IN 1997 American writer Mark Kurlansky published Cod: A Biography of The Fish That Changed The World. It seemed an arcane subject but it quickly became a minor publishing sensation.
It achieved great success because it told the story of our self-destructive recklessness in a challenging, haunting way. Almost two decades later Kurlansky’s history-cum-parable is even more relevant.
Kurlansky showed that we were very capable of killing the golden goose that laid the golden cod roe.
He recorded how a species once so abundant that its destruction could not have been imagined much less predicted was no match for our insatiable greed. He showed that even when confronted with science that predicted oblivion for the species that had been over-fished for centuries we could not restrain ourselves and pushed cod to the point that the species could hardly sustain itself.

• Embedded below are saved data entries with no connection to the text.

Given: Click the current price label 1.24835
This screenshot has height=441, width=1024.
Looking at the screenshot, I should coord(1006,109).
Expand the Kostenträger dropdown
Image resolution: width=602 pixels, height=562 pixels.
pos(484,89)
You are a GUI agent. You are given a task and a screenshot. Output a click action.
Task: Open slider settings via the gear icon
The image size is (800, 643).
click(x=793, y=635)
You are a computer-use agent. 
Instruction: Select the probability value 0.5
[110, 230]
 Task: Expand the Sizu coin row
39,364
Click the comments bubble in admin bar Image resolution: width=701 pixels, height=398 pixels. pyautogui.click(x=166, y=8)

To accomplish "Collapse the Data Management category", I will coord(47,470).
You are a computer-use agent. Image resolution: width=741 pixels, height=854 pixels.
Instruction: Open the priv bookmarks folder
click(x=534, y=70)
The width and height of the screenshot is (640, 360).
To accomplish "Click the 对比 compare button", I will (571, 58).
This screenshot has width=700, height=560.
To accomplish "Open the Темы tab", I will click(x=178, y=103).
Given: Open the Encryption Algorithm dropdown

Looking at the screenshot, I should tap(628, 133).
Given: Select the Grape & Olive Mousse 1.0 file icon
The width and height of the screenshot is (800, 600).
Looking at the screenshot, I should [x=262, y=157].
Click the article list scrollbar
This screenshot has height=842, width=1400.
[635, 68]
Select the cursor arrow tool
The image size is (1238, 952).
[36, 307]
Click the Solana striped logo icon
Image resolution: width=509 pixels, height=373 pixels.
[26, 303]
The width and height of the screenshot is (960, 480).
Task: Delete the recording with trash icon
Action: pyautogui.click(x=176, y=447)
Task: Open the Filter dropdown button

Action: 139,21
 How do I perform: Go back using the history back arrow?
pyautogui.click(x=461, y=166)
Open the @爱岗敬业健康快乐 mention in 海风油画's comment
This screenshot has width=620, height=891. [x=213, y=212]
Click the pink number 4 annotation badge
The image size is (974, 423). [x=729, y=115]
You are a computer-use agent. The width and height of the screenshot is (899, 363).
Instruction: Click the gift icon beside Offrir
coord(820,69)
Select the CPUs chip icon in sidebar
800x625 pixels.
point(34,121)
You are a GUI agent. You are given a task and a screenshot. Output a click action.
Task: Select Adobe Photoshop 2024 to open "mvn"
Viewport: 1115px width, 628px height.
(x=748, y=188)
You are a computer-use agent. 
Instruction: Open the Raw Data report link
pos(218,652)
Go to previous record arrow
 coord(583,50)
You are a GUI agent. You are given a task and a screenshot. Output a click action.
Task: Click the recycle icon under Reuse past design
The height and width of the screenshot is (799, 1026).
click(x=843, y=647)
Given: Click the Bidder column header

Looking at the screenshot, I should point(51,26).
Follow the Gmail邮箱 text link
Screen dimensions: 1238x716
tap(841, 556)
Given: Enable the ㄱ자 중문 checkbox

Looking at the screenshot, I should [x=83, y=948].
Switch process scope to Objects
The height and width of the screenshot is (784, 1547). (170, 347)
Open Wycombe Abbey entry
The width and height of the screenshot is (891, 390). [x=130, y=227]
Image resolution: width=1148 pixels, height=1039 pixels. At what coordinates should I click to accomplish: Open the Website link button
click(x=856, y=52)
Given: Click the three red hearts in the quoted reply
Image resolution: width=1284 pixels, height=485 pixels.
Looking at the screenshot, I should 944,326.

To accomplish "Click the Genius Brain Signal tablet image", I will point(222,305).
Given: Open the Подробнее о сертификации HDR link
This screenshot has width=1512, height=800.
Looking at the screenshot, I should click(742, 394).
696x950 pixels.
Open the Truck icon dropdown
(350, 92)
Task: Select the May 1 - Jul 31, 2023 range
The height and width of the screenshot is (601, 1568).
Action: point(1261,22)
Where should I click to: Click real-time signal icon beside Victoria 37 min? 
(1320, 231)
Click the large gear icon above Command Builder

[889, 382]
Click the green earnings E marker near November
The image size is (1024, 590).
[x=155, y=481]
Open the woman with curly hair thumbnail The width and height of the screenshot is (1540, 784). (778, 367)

When, in 1992 and despite huge protests from commercial fishing interests, Canada closed its northern cod fishery the species was on the brink of collapse. Tragically, and despite great hopes to the contrary, it has not recovered to anything like its earlier abundance.
Kurlansky’s history predicted our future. Today’s parallels are only too obvious. He used the leverage a commercially successful book affords an author to write Salt, A World History describing how the common rock Homer described as a “divine substance” shaped our world, our food commerce and culture. As rocks go it is one of the cornerstones of our world.
Salt is also the name for a newsish, energetic, fizzy wine bar — if a wine bar can be fizzy — on Cork’s Victoria Road, a brisk, ten-minute walk from the city centre.
Wedged into a little space beside a dominant neighbour it looks for all the world like the bow of a liner as you appraoch from the river — so much so that you’d not be too surprised to see Kate and Leo canoodling on the roof, her hair horizontal in the sea breeze, her neck arched and inviting — but even Kate and Leo might have to queue (maybe) for a table if they were all taken, Salt does not take bookings.
This is a growing trend of pretty questionable merit, certainly from a paying customer’s perspective.
We, three colleagues, C & C, fizzy like the wine bar, and yours truly, arrived like Cervantes’ diners on a Friday. We wondered, well I did anyway, if we’d get a seat but we slipped in between the on-the-way-home punters and the out-for-the-night adventurers. But we were most certainly not confined to Don Quixote’s pollock or salt cod.
We had, if this is not a culturally misplaced description, a smorgasbord. A little bit of that, a pinch of the other and some of something else.
Followed by a few bits the other thing and a few neat balls of whatever you’re having yourself.
Variety is one of the great attractions of wine bar/tapas bar grazing but, and this is just a personal view and not a criticism, the absence of structure to the meal can mean that the idea of being sated, of a satisfied completion is not always obvious. But that’s just me, many others love this pick-and-mix opportunity.
And Salt gave a wondferful chance to pick-and-mix: A plate of seriously good Mediterranean cold meats; a fish plate of wonderful variety — smoked salmon, sardines, rollmops, calamari, salmon roulade — duck spring rolls, crabmeat croquettes and chickpea burgers built high and fluffy like those matresses — 12 was it? — put between the princess and the pea.
Though we did not agree on every dish — especially the duck spring rolls — the verdicts were pretty consistent. The food was good if not spectacular but you’d find it pretty difficult to do much better at this price range.
The wine — OPI Malbec Mendoza, Argentina €26 — was as impressive as the Pumas team at the rugby world cup and just as devastating.
Though it’s nearly 500 years since Cervantes died it is hard not to think that he’d have enjoyed an evening of food and wine at Salt.
Plates range from €7 — bread with olives, hummus, sundried tomato tapenade and beetroot hummus — to €14.90, so a few plates and a glass of wine won’t cost and arm and a leg.
Monday, 7.30am – 5pm; Tuesday to Friday, 7.30am – 11pm; Saturday, 10am – 11pm; Sunday, 10am – 5pm
A lively, welcoming spot with a good range of food and wines, very easy, almost too easy, to enjoy.